Cette approche est un échec 9 fois sur 10. D’une part, elle ignore que le corps social n’est pas resté passif face à l’effondrement de l’État et a inventé ses propres solutions à la crise. Pour imparfaites qu’elles soient, ces solutions fonctionnent. Elles génèrent aussi des effets de légitimité et des intérêts qui peuvent parfois aller à l’encontre de la politique de reconstruction des administrations, la population ayant plus confiance dans des églises ou des associations que dans l’État. D’autre part, l’État failli étant moribond mais pas mort, il résiste encore aux initiatives de transformation. Il survit parce qu’il est toujours le réceptacle des intérêts de l’élite politico-administrative même si celle-ci a failli et conduit le pays à la ruine. Si elle acquiesce aux réformes de gouvernance publique promues par les bailleurs, elle s’efforce de les saborder en silence car elles remettent en cause sa stratégie de survie.
Après la période des déclarations d’intention bienveillantes, l’agenda des réformes est bloqué à tous les niveaux – aussi bien par le haut (le gouvernement) que par le bas (les fonctionnaires). Ils font cause commune pour que les bailleurs se préoccupent plus de leurs salaires et de la reconstruction de leurs bureaux que de leurs performances et de la réforme de leurs pratiques. La transformation de l’État failli en État fournisseur de services se heurte à des logiques de prédation que les bailleurs tolèrent tout en sachant qu’elles réduisent leurs investissements et efforts à néant.
S’ils veulent vraiment reconstruire quelque chose dans les États faillis, les donateurs doivent réexaminer le paradigme stérile du « state building » (qui ne saurait se limiter à un simple mécano institutionnel) et confronter leurs idées préconçues à la réalité sociologique. Pour ce faire, voici quelques questions simples qui définissent un agenda de recherches utiles à leur stratégie de reconstruction :
- Quelle est la légitimité de l’administration et de ses incarnations multiples aux yeux de la population ? A-t-elle des ressources pour se réinventer, à quel horizon temporel et à quel coût ?
- Quels sont les intérêts qui assurent sa survie et quelles sont ces structures de pouvoir ?
- Quels sont les services de base qui existent encore ? Qui sont leurs pourvoyeurs ? Quels sont leurs intérêts ?
- Quelles sont les structures de pouvoir du secteur social de substitution, comment fonctionne-t-il et quelles sont ses interactions avec l’État résiduel ?
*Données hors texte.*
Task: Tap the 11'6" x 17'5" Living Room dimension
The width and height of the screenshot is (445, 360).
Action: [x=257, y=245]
On ne peut que regretter qu’à part quelques exceptions notables (les travaux de Theodore Trefon sur la RDC et ceux d’Avocats sans Frontières sur la justice informelle en Centrafrique) le secteur social de substitution n’ait pas suscité autant de recherches que l’économie informelle. Il s’agit pourtant là d’un domaine qui joue un rôle clé dans la survie des populations des États faillis et permet de comprendre comment les sociétés s’adaptent à la déliquescence de l’État.